F.M.S. Mac was staying at the rest-house and was over from Dutch Borneo where he lives, in the hope of selling to the Dunlop Company rubber lands belonging to some Dutch Malays. But he was prepared to sell anything that anyone would buy, and he spent much of his time trying to get a young Eurasian to purchase a motor-car and seeking to interest
some Jews in Singapore in black diamonds, of which he claimed to be able to get mining rights in Borneo. He has been in various parts of Malaya for the last thirty-five years and has followed a great number of occupations. He came out first as a missionary and then became a Government official, doing surveying work for Perak; after that he was a planter and then a miner, and he has been agent for a number of European firms. He seems to have succeeded in nothing and now is a man of hard on sixty. He is tall and heavily-built and walks in a clodhopperish sort of fashion as though his boots were heavy with clay. He has a dark red face and blue eyes, red at the rims. He gives you an impression of low cunning. His stories of the F.M.S. are mostly about the people who in one way and another have done him down, and he gives you the impression that he is the only honest man in a world of rogues. The one story he told me which was of any value was of a woman who married a man and, finding out that three or four half-caste children in the village were his, arranged with the headman to have them drowned in the river. There was probably not a word of truth in it, but he told it with a sardonic humour which made it effective.

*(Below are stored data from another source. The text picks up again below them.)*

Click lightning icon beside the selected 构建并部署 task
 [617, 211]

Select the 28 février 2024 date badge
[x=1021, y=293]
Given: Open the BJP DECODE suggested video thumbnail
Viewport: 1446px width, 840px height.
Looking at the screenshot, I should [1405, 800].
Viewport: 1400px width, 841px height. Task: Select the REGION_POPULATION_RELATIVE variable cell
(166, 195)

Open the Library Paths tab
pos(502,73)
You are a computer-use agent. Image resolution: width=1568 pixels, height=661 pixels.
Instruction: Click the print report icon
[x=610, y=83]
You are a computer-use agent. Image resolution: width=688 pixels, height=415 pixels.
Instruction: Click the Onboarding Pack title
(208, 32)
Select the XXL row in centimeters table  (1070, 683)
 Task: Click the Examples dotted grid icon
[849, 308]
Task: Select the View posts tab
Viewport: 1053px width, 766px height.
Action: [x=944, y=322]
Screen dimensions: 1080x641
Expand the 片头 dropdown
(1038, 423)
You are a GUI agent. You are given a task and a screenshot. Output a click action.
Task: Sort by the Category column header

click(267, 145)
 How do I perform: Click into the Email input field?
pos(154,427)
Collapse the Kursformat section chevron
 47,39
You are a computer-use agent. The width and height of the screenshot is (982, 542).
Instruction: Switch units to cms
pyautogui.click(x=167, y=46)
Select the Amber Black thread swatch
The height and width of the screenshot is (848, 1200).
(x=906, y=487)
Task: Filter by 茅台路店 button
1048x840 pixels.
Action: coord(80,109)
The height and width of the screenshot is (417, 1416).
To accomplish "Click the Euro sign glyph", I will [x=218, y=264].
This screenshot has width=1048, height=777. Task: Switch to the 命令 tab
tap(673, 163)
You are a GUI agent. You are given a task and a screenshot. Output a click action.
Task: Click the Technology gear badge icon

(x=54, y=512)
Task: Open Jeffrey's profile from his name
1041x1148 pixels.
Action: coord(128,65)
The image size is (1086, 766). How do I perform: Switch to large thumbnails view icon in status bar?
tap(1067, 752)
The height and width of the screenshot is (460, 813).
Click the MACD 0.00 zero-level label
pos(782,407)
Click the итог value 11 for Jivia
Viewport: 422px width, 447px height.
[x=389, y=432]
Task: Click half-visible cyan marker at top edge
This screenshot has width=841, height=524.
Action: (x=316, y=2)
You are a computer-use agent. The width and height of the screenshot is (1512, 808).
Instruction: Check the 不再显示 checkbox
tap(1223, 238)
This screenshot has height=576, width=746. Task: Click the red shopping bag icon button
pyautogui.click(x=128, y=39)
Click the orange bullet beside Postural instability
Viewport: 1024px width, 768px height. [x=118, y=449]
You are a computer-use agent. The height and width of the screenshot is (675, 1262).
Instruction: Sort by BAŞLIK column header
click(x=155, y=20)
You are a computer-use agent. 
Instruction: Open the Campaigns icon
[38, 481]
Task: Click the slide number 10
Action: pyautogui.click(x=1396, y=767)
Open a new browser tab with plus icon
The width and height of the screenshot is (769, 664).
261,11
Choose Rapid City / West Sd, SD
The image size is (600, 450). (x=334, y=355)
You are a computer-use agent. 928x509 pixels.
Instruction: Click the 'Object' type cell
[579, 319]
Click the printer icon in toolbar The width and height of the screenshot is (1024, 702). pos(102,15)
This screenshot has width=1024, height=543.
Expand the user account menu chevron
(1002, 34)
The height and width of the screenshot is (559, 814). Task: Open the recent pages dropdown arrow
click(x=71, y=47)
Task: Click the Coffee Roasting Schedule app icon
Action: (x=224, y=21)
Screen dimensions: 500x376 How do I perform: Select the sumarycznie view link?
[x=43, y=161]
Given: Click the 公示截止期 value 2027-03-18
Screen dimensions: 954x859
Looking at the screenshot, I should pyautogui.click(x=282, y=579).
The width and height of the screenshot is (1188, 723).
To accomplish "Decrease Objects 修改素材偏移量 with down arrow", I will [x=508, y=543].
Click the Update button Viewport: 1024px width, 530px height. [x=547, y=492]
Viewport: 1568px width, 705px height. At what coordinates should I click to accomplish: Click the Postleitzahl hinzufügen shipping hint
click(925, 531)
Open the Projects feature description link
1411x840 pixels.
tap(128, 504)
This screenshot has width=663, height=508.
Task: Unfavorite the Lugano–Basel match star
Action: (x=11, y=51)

O. He is the secretary of the club, a little hunchbacked man of about fifty who was a planter for many years. He has much more knowledge of the world and of literature than most of them, and speaks with a lively scorn of the complaints which the planters' wives make of the pains of exile. He says that of course all planters belong to the lower middle classes, and most of their wives, instead of having a house with plenty of servants and a motor-car, would at home be serving behind a counter.
G. R. He is the Government engineer. He is a very small, dapper fellow with clean-cut features and grey hair. He is precise in his manner. He is very much the soldier and the gentleman,
and has a house in the Isle of Wight to which he proposes to retire next year. He wants to find some occupation and suggests chicken-farming, which he hopes will take up his time and bring him ten per cent on his outlay. He is the typical dug-out with a great respect for all the prejudices of the military caste. You can imagine how well he will fit in with the retired soldiers when he finally settles down at Ventnor.